三ちゃんのサンデーサンライズ。第475回。令和6年7月14日、日曜日。
先週の続き。
考えてみれば、老齢者というのは若者に身を奉げる献体のようなものではないかと思い至りました。
以前青森の和尚さんがこんな話をされました。
師匠、父親を自宅で看取った。
今際の際に父親は自分を枕辺に呼んで、息絶え絶えにこう言った。
「看病は、慈悲の、徳を、養う、最大の、修行なり」と。
お前はよく看病してくれた、これは慈悲の徳を養うお前の修行だった。
そのために、私はこの身を提供してきたのだ。ということだろう。
私もわずかばかり父親の介護のまねごとをさせていただいた。
父が、要介護状態にならず、元気なままコロリと逝ってしまっていたら今頃どんなに後悔していただろうかと思う。
「父親は敵だ」とばかり思って、体に触るどころかまともに声もかけずに過ごしてきた。
パーキンソン症候群になり、次第に体が思うように動かせず、介助が必要となった。
仕方なく、小学生の時以来に体に触れ、抱き上げたり、座らせたり、トイレでお尻を拭いたり、風呂で背中を流したりさせてもらった。
親孝行とまではいかなくとも、わずかばかり世話をさせてもらったことで自分なりにやったと、自分を許せることができている。
もしかしたら父親は、死んでから息子が後悔して自分を責めないようにと、あえて病気になってくれたのではないかとさえ思う。
そのように、老人が身を晒し身を委ねるのは若い者に慈悲心を養わさせるための捨身施なのだろうと受け止めます。
なので「若い者に迷惑はかけたくない」と思うのは間違いです。
多少苦労はしても、苦労から学ぶことはたくさんあるのだし、苦労しないことが幸せだとも言えません。
だいたいにして、親の介護や看病を迷惑だと思わせるような社会はおかしい。
親の世話を人任せにしてしまって後悔している人もいるのではないですか。
わざわざ望んで介護状態になる必要もありませんが、たとえなったとしても、それは若い者に我が身を提供しているんだ、この体を使ってどうか徳を養ってくれよと、思ってみたらどうでしょう。
若い者もきっと後から、よくやったと自分を褒め、許し、楽に呼吸ができ、自信を感じることにもなるでしょう。

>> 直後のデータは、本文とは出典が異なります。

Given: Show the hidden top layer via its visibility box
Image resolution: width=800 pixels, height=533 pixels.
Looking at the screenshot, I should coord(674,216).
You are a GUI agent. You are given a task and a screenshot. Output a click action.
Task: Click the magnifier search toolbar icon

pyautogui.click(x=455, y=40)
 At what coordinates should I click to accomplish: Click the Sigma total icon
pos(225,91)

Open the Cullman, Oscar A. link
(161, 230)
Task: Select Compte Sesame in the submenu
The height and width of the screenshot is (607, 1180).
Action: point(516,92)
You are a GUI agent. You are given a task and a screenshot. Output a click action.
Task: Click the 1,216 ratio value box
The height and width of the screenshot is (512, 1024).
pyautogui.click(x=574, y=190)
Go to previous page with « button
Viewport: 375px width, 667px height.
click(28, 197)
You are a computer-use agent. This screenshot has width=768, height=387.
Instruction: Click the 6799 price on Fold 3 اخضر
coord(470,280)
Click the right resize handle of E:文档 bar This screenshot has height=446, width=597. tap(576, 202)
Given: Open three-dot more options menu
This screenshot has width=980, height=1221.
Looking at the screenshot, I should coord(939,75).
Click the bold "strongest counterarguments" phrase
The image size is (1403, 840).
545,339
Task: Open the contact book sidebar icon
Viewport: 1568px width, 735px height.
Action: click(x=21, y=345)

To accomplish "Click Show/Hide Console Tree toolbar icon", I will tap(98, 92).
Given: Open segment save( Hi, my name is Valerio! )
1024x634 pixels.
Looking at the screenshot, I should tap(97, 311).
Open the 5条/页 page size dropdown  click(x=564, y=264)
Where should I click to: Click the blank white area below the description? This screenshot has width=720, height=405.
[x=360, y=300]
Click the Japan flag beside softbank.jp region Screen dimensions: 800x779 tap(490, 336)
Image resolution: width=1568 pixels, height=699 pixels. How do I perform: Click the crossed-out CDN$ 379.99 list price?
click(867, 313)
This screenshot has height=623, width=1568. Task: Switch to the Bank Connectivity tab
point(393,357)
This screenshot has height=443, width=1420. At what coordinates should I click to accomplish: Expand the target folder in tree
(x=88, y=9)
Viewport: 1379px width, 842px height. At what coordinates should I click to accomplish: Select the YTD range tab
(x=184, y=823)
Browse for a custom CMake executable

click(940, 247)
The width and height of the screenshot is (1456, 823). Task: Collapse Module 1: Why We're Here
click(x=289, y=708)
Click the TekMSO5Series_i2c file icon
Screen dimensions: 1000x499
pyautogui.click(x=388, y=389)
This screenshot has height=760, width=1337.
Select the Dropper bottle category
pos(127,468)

お世話させていただいたことを感謝するに違いないと私は経験上思います。
さて、本日から大相撲名古屋場所です。
佐渡が嶽部屋の琴櫻は大関3場所目となります。
優勝、横綱への足掛かり、と期待が膨らみますが果たしてどうでしょうか。
ファンには申し訳ないですが、私は若干懐疑的です。
体も大きい、柔らかさもある、技もある、しかし優勝、横綱にはそれだけでは足りないと思っています。
相撲はいわば格闘技です。
その中で勝ち上がっていくには、強い気持ちが不可欠です。
琴櫻は父親似で性格が優しい。
立ち合いの最後の塩で鬼のような形相をするのも弱い心の表れで、自分を奮い立たせているのでしょうが、あんなことをしたらかえって体にいらぬ力が入って自然体でとれないでしょう。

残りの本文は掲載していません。